# Parrot Prediction Courses

## Deal with missing values
The following notebook demonstrate XGBoost resilience to missing values. Two approaches - native interface, and Sklearn wrapper were tested against missing datasets.

**What you will learn**:
- how XGBoost handles missing data

### Prepare data
First begin with loading all libraries

In [None]:
import numpy as np
import xgboost as xgb

from xgboost.sklearn import XGBClassifier

from sklearn.cross_validation import cross_val_score

# reproducibility
seed = 123

Let's prepare a valid dataset with no missing values. There are 10 samples, each one will contain 5 randomly generated features and will be assigned to one of two classes.

In [None]:
# create valid dataset
np.random.seed(seed)

data_v = np.random.rand(10,5) # 10 entities, each contains 5 features
data_v

In the second example we are going to add some missing values

In [None]:
# add some missing values
data_m = np.copy(data_v)

data_m[2, 3] = np.nan
data_m[0, 1] = np.nan
data_m[0, 2] = np.nan
data_m[1, 0] = np.nan
data_m[4, 4] = np.nan
data_m[7, 2] = np.nan
data_m[9, 1] = np.nan

data_m

Also generate target variables. Each sample will be assigned to one of two classes - so we are dealing with binary classification problem

In [None]:
np.random.seed(seed)

label = np.random.randint(2, size=10) # binary target
label

### Native interface
In this case we will check how does the native interface handles missing data. Begin with specifing default parameters.

In [None]:
# specify general training parameters
params = {
    'objective':'binary:logistic',
    'max_depth':1,
    'silent':1,
    'eta':0.5
}

num_rounds = 5

In the experiment first we will create a valid `DMatrix` (with all values), see if it works ok, and then repeat the process with lacking one.

In [None]:
dtrain_v = xgb.DMatrix(data_v, label=label)

Cross-validate results

In [None]:
xgb.cv(params, dtrain_v, num_rounds, seed=seed)

The output obviously doesn't make sense, because the data is completely random. The point is that the algorithm is trying to make some sense of it.

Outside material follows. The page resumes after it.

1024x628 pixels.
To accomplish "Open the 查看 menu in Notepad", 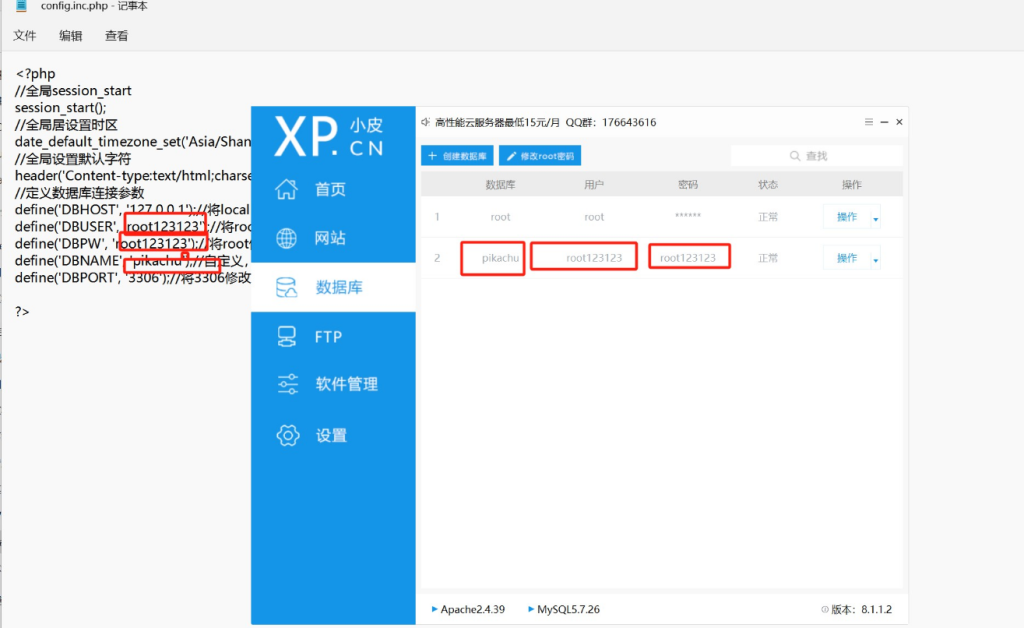I will coord(116,35).
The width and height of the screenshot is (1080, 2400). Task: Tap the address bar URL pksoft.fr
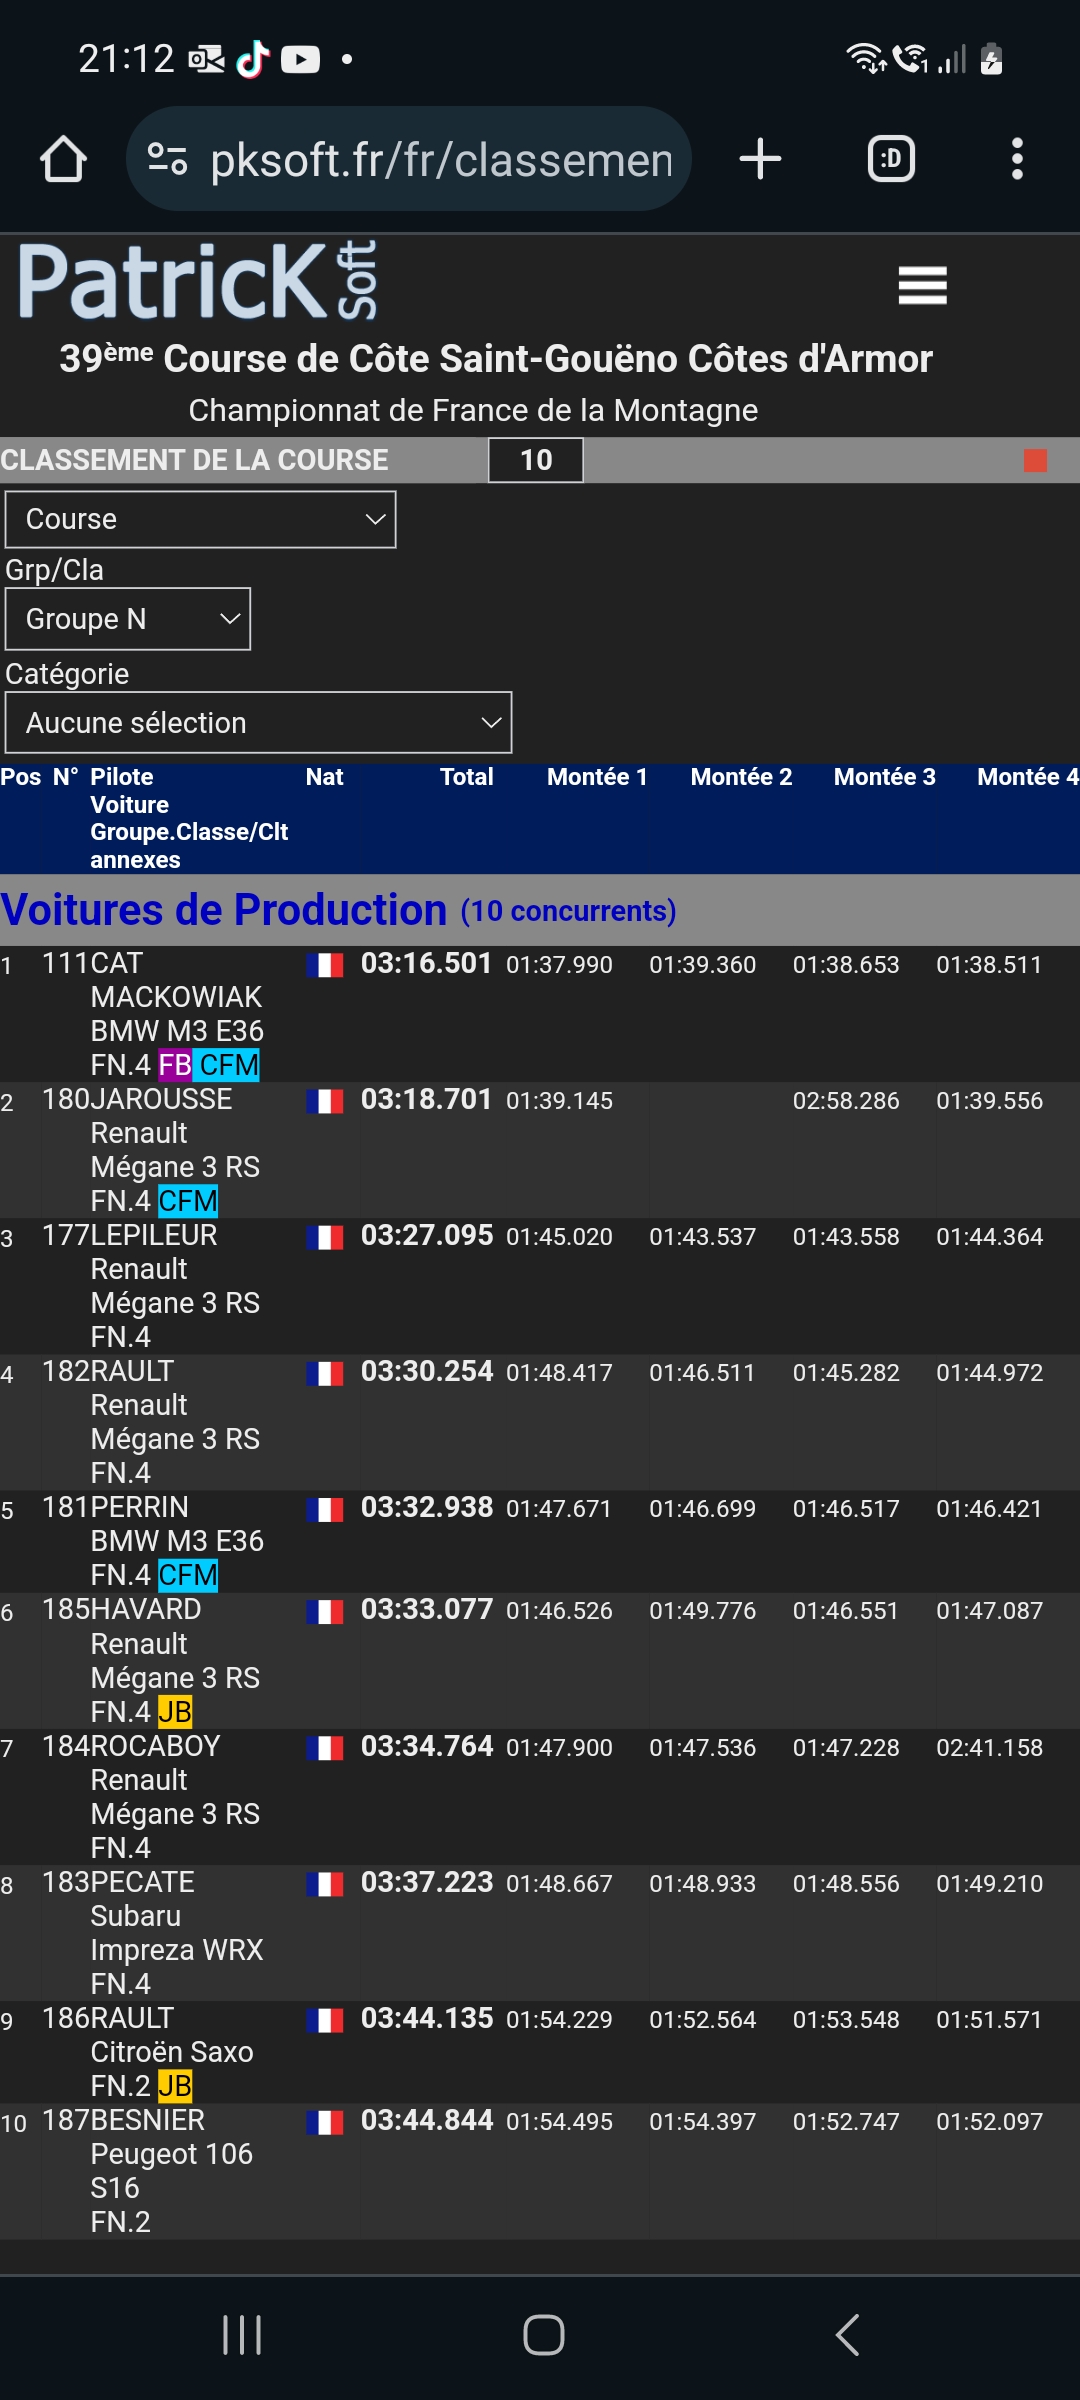pyautogui.click(x=440, y=160)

When creating `DMatrix` holding missing values we have to explicitly tell what denotes that it's missing. Sometimes it might be `0`, `999` or others. In our case it's Numpy's `NAN`. Add `missing` argument to `DMatrix` constructor to handle it.

In [None]:
dtrain_m = xgb.DMatrix(data_m, label=label, missing=np.nan)

Cross-validate results

In [None]:
xgb.cv(params, dtrain_m, num_rounds, seed=seed)

It looks like the algorithm works also with missing values.

Missing value is commonly seen in real-world data sets. Handling missing values has no rule to apply to all cases, since there could be various reasons for the values to be missing. In xgboost we choose a soft way to handle missing values. When using a feature with missing values to do splitting, xgboost will assign a direction to the missing values instead of a numerical value. Specifically, xgboost guides all the data points with missing values to the left and right respectively, then choose the direction with a higher gain with regard to the objective.

### Sklearn wrapper
The following section shows how to validate the same behaviour using Sklearn interface.

Begin with defining parameters and creating an estimator object.

In [None]:
params = {
    'objective': 'binary:logistic',
    'max_depth': 1,
    'learning_rate': 0.5,
    'silent': 1.0,
    'n_estimators': 5
}

In [None]:
clf = XGBClassifier(**params)
clf

Cross-validate results with full dataset. Because we have only 10 samples, we will perform 2-fold CV.

In [None]:
cross_val_score(clf, data_v, label, cv=2, scoring='accuracy')

Some score was obtained, we won't dig into it's interpretation.

See if things work also with missing values

In [None]:
cross_val_score(clf, data_m, label, cv=2, scoring='accuracy')

Both methods works with missing datasets. The Sklearn package by default handles data with `np.nan` as missing, so you will need additional pre-precessing if using different convention.